Part 11 of 11 — Vibe Coding for Non-Developers
I finished the app. Sixteen features. Tested by clicking around and checking that things looked right.
Then I ran an actual test suite against it.
Two bugs in five minutes.
What the Test Runner Did
In the previous post I wrote sixteen user stories and built two Claude skills: one that writes test cases whenever a new feature is done, one that runs the full list and produces a pass/fail report. This week I ran the runner for the first time against the live app.

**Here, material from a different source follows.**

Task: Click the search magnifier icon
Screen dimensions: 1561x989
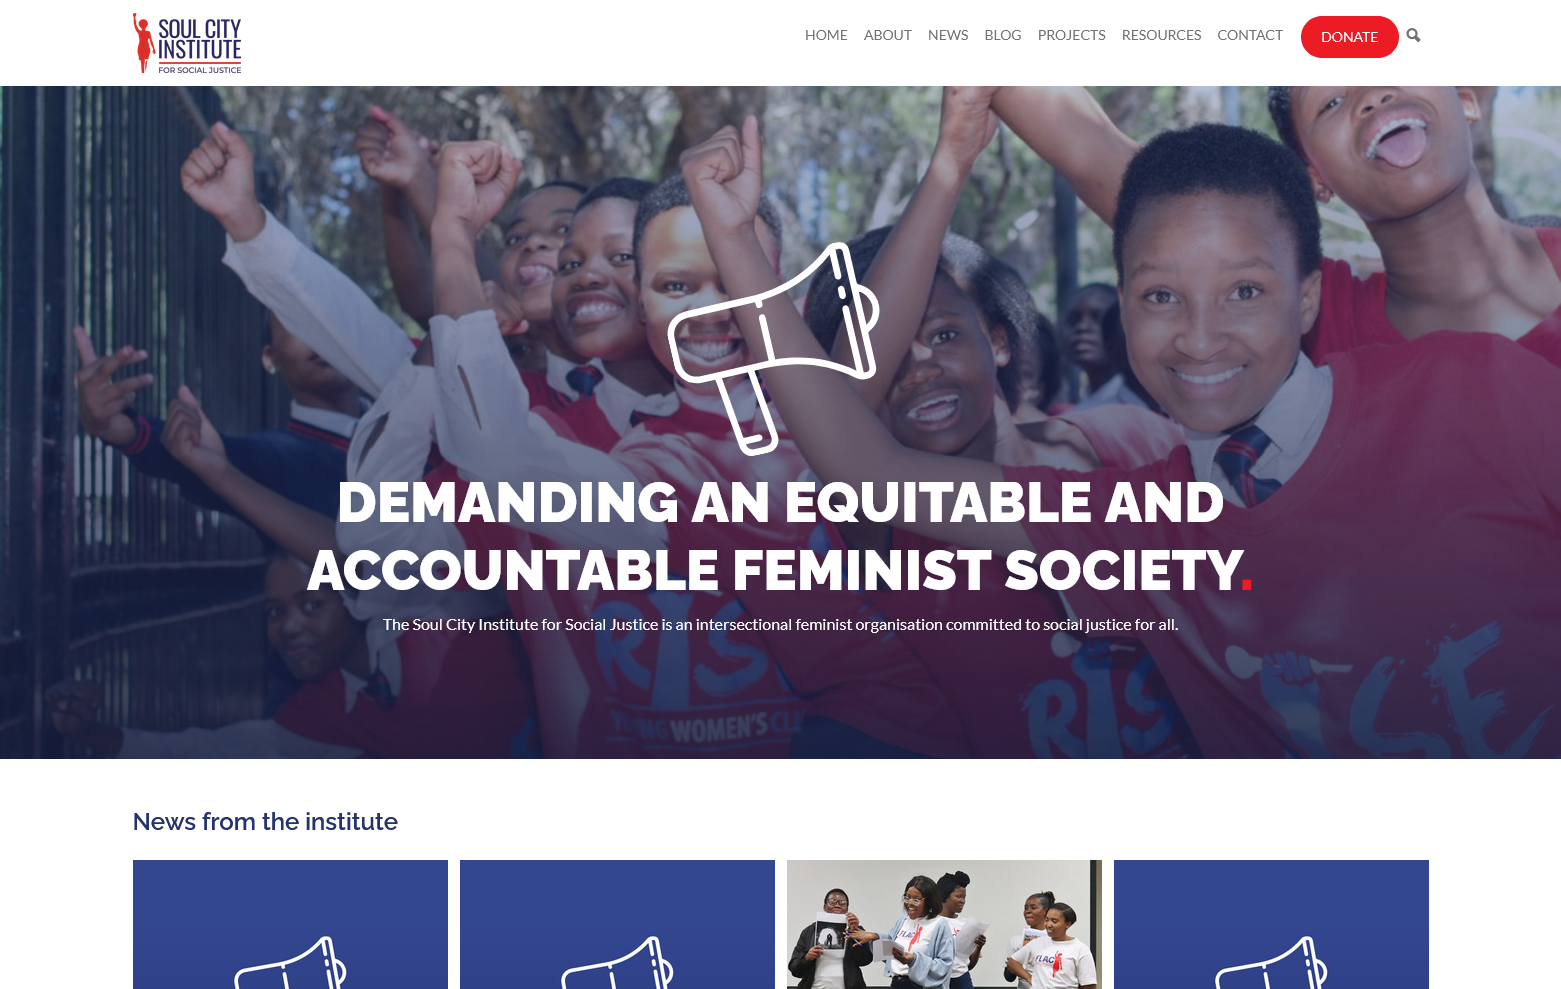Action: point(1413,36)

It checks twenty criteria across the full flow — registration, login, the dashboard, reports, assistants, the PDF generation, FK deadline calculation. Some automated, some mixed, one that requires me to physically print a page.
The results:
| ✅ Pass | 16 |
| ❌ Fail | 2 |
| ⚠️ Story mismatch | 2 |
| ✋ Manual pending | 1 |
Not bad for a first run. Also not releasable.
The Two Bugs
Bug one: wrong password, no error message. If you type the wrong password on the login screen, the form resets. No message. No explanation. The network log confirms a 401 — the server knows it’s wrong. The UI just says nothing. A user would have no idea what happened.
Bug two: no assistant detail page. Clicking an assistant’s name does nothing. The route /assistants/:id doesn’t exist. I had a user story for it. The feature was never built.
Both are logged now as GitHub Issues with the exact acceptance criteria from the user stories. That connection — from story to test to issue to fix — is the loop working the way it’s supposed to.
The Drift Problem
The more interesting finding wasn’t the bugs. It was the mismatch.
Two user stories — US-09 and US-16 — described a daily hours form. “Assistant fills in hours for each day of the month.” That’s not what the app does. At some point during development the design shifted to a shift-based calendar model, where assistants log individual shifts with a start time, end time, and activity type. The form described in the stories doesn’t exist and shouldn’t exist. The shift model is better.
But the stories never caught up.
This is the kind of thing that’s easy to miss when you’re building alone. The code evolves. The documentation doesn’t. By the time you run a test against a user story that describes the wrong thing, you’ve been working with the mental model of the old design for so long that it takes a moment to even notice the gap.
The fix is simple: rewrite the stories to describe what the app actually does. But noticing the gap required running the test.
Testing the PDF Without Printing It
The PDF tests were the most interesting to work through. The FK 3059 form is the thing the whole app exists to produce — a legally required document, printed, signed, mailed. Getting it wrong matters.
Seven test cases for one button. Six of them I could verify by reading the server route — the code that generates the PDF. Patient name pulled from the same profile that Settings displays. Month fields set from the work month selected in the UI, not today’s date. Totals calculated only from approved shifts. Each assistant’s PDF scoped strictly to their own entries.
The seventh test case — whether the signature field is legible when printed, whether there’s enough physical space to sign — can’t be automated. I have to print it. That one is still pending.
The Regression System
The test runner saves a dated report each time it runs. Today’s is 2026-03-26-v0.1-acceptance.md. The next time I run it, it will compare results to this one and flag anything that changed — a test that was passing and now isn’t, or a bug that’s been fixed.
That’s the regression system. Not a CI pipeline. Not automated nightly runs. Just a skill that remembers what the last run looked like and tells me when something shifts.
It cost one afternoon to build. It found two bugs the first time I used it. I’ll take that.